Estradiol Attenuates Neuroprotective Benefits of Isoflurane Preconditioning in Ischemic Mouse Brain

Abstract

Isoflurane preconditioning (IsoPC) neuroprotection in experimental stroke is male-specific. We determined whether estradiol alters ischemic outcomes in IsoPC brain and examined the role of estrogen receptors (ERs). Seven to 10 days before preconditioning, ovariectomized (OVX) mice were implanted with estradiol, vehicle, or ER subtype agonists. OVX+/-estradiol, OVX+/-vehicle, OVX+/-ER agonists, and ER subtype wild-type (WT) and knockout (KO) mice were preconditioned for 4 h with sham anesthetic preconditioning (sham PC) or 1% IsoPC and recovered for 24 h. Mice then underwent 2 h of middle cerebral artery occlusion followed by 22 h of reperfusion.
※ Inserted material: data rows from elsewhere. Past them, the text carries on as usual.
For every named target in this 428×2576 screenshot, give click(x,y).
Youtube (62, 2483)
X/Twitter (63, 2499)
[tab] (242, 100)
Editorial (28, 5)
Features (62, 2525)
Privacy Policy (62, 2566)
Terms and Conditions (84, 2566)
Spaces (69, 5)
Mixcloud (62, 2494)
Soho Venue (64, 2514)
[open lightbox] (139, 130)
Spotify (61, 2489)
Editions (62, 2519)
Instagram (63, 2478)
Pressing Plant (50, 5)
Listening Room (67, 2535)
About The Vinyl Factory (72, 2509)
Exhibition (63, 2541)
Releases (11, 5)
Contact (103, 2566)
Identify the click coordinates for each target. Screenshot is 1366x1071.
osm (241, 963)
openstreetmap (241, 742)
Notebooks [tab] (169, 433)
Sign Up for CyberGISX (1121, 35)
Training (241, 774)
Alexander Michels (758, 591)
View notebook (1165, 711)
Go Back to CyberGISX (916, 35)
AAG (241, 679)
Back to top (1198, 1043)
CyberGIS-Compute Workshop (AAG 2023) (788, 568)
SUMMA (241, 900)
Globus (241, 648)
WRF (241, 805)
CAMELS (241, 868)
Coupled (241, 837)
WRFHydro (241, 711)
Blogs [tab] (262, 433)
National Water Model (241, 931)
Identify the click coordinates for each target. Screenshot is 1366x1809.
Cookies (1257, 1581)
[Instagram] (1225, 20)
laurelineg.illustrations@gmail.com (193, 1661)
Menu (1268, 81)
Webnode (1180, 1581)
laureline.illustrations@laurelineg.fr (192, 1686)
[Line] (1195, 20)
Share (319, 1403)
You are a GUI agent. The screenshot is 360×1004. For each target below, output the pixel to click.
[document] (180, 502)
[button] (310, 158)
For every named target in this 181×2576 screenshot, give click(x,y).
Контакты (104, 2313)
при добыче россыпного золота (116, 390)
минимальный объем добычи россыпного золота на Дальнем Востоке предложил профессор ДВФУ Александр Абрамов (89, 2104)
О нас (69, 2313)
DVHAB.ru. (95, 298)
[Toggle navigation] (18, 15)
Infarct volumes were determined by 2,3,5-triphenyltetrazolium chloride staining, with comparisons between IsoPC and corresponding sham PC for each treatment group. Decreased infarct injury was seen in IsoPC OVX+/-vehicle, whereas estradiol in IsoPC OVX mice enhanced ischemic damage. In ER studies, increased infarct volumes were seen in IsoPC ERWT mice regardless of ER subtype. IsoPC in ERalphaKO mice had no effect on infarction volume but reduced only cortical ischemic damage in ERbetaKO mice. In OVX+ERalpha agonist, IsoPC had no effect on infarction volume. In OVX+ERbeta agonist, IsoPC increased cortical infarct volume. Estradiol depresses the brain's protective response to IsoPC and may exacerbate cortical ischemic injury mainly through an ERbeta-dependent mechanism.